2 minute read
The Kuhlman House
This newcomer to Central Gardens is located on Lot 20 of the Matthew’s Land Company Subdivision, platted in 1905 by James M. Goodbar and R.L. Matthews. The boundaries are Peabody Avenue, Melrose, Harbert Avenue and Willett on the east. Goodbar was a prominent Memphis merchant, real estate developer, owner of Goodbar & Co. wholesale dealers in boots and shoes. He was also the director of the Memphis Trust Company, Memphis National Bank, Chickasaw Cooperage, the Little Rock Ice Company and a member of Second Presbyterian Church. Nothing more was discovered about Mr. Matthews.
A search of the Sanborn Fire Maps reveals this lot had never had a building on it. This new residence was built in 2020 under Landmarks Commission review because Central Gardens is a Landmarks District. For most of the 1960s and into the early ‘70s, numerous historic structures and neighborhoods throughout Memphis were becoming victim to the wrecking ball in favor of new construction and in the name of progress. This trend was of great concern to many Memphians of the day, who feared that they’d eventually lose much of what they had grown up with and which made their Memphis so unique.
However local preservationists - from organizations like the Association for the Preservation of Tennessee Antiquities and the Memphis City Beautiful Commission, historian and author Dr. Charles Crawford and individuals and homeowners passionate about preservation –continued to lobby the old Memphis Housing Authority and the Memphis-Shelby County Planning Commission to form the type of conservation authority allowed by the 1966 National Historic Preservation Act. What resulted, in the passing by the City Council of Ordinance 2276 in 1975, was the forming of the Memphis Landmarks Commission (MLC). The MLC in their mission was mandated to preserve and protect “the historic, architectural and cultural landmarks in the City of Memphis.”
In 1992, after the loss of the Ada Norfleet Turner Home, the Central Gardens Neighborhood Association petitioned the city for a landmark’s designation as a historic conservation district.
They also submitted detailed architectural guidelines established back in 1980 for their nomination to the National Register. There were inevitable compromises. With anything of such magnitude, which required buy-in by the majority of residents and influential neighborhood institutions, such compromises are made with the greater good in mind; moreover, it is quite possible that the historic conservation district designation would have eluded Central Gardens if not for such give and take.

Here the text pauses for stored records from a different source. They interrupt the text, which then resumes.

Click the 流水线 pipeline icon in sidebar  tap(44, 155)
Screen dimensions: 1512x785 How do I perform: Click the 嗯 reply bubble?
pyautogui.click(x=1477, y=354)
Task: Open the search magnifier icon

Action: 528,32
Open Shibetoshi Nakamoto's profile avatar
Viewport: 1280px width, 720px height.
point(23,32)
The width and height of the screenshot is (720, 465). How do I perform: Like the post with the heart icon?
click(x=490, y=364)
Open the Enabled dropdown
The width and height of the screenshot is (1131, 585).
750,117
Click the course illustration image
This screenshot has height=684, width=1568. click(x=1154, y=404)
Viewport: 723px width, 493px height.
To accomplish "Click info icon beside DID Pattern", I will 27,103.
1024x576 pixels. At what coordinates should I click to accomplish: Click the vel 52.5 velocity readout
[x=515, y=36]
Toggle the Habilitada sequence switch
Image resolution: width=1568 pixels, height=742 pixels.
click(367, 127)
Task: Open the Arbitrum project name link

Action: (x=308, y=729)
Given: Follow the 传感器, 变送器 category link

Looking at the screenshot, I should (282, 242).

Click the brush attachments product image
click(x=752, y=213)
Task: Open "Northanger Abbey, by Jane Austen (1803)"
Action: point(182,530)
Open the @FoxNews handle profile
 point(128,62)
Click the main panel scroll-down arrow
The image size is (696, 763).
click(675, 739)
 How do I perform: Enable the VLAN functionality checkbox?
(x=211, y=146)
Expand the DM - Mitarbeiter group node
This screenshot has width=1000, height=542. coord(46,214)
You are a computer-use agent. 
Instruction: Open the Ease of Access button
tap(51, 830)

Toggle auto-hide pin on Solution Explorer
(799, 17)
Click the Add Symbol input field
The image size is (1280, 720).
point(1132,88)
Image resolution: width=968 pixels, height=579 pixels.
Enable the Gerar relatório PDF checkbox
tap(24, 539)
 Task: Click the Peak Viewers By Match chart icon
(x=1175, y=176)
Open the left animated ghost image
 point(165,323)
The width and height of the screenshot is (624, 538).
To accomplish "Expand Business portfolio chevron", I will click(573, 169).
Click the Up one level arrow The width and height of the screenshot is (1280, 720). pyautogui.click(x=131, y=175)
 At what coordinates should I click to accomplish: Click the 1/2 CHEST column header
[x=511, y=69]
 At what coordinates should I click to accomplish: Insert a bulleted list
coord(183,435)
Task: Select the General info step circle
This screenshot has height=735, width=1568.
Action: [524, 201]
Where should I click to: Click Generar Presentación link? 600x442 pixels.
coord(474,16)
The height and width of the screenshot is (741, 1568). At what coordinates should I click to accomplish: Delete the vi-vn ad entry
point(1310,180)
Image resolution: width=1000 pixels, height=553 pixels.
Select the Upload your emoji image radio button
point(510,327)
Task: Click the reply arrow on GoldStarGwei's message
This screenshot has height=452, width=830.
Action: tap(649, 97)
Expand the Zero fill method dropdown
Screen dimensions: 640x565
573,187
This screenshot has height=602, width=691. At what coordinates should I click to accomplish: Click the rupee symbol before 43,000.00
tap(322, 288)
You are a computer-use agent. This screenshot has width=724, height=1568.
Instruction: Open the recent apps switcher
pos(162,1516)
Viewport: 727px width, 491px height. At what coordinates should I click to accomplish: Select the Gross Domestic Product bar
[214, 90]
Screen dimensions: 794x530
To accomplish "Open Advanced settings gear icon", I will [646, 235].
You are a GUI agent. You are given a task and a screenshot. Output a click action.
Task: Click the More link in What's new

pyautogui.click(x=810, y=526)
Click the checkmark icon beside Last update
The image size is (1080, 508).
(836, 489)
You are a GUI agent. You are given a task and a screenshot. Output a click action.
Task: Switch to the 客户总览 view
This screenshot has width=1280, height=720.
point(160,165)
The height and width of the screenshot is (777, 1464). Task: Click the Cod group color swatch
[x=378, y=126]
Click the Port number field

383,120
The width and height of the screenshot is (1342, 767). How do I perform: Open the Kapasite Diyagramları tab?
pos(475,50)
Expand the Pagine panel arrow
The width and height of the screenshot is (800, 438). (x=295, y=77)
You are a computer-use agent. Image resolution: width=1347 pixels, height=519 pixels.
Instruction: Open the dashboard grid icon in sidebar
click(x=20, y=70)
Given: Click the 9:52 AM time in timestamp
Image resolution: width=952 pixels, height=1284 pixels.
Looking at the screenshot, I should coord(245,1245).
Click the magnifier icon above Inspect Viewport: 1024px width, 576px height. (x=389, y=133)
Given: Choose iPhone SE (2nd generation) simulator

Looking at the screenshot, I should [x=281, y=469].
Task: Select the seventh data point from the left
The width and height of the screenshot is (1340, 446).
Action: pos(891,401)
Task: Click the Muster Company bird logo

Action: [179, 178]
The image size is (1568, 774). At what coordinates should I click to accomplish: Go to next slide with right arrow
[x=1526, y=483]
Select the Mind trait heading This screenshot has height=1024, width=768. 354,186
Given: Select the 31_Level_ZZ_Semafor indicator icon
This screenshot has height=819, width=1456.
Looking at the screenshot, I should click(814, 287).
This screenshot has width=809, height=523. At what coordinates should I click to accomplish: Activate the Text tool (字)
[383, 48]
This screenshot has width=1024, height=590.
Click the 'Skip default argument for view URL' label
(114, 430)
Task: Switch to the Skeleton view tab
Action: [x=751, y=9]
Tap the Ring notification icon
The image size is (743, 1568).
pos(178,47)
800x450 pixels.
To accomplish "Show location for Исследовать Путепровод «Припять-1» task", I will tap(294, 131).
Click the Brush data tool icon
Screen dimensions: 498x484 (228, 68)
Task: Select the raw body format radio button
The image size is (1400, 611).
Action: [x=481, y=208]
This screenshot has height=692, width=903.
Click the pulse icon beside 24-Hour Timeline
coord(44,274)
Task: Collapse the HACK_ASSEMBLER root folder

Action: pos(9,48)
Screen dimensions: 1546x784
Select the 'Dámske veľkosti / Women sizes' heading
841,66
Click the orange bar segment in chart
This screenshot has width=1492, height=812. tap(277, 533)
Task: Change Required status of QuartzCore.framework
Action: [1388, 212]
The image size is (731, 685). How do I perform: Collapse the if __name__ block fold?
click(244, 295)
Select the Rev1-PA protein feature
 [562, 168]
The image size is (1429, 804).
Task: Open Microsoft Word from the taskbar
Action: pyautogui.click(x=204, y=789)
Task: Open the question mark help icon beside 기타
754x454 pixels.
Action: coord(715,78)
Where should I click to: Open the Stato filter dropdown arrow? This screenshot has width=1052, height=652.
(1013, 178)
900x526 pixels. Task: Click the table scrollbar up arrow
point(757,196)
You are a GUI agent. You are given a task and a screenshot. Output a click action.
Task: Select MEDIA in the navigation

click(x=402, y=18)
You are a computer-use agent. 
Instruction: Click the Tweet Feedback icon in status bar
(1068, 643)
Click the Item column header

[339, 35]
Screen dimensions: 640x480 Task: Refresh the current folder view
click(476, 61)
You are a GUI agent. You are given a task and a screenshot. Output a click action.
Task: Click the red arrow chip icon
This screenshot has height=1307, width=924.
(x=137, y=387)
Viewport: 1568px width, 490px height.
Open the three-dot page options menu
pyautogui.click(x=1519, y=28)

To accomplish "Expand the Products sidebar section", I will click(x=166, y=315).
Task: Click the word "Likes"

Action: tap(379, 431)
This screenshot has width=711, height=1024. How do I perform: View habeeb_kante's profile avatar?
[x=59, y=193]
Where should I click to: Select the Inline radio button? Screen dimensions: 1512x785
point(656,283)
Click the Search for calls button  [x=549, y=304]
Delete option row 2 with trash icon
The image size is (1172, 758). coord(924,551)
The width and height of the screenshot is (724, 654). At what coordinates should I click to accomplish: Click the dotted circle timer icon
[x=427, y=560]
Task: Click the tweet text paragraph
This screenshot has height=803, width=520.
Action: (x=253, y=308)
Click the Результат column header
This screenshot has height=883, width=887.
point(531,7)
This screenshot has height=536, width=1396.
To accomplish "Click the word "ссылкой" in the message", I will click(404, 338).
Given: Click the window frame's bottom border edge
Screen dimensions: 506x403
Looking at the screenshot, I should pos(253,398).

“In the early 1990s, the Central Gardens Board of Directors fought to have the neighborhood designated as a Historic Conservation District. This designation gives the entire neighborhood the protections of the Historic Guidelines that are applied and governed by the Memphis Landmarks Commission,” said 2017 Association President Kathy Ferguson. “To put it simply, if (certain compromises) would not have been adopted in 1992, this district ... would not have the protections now provided under our Historic Guidelines.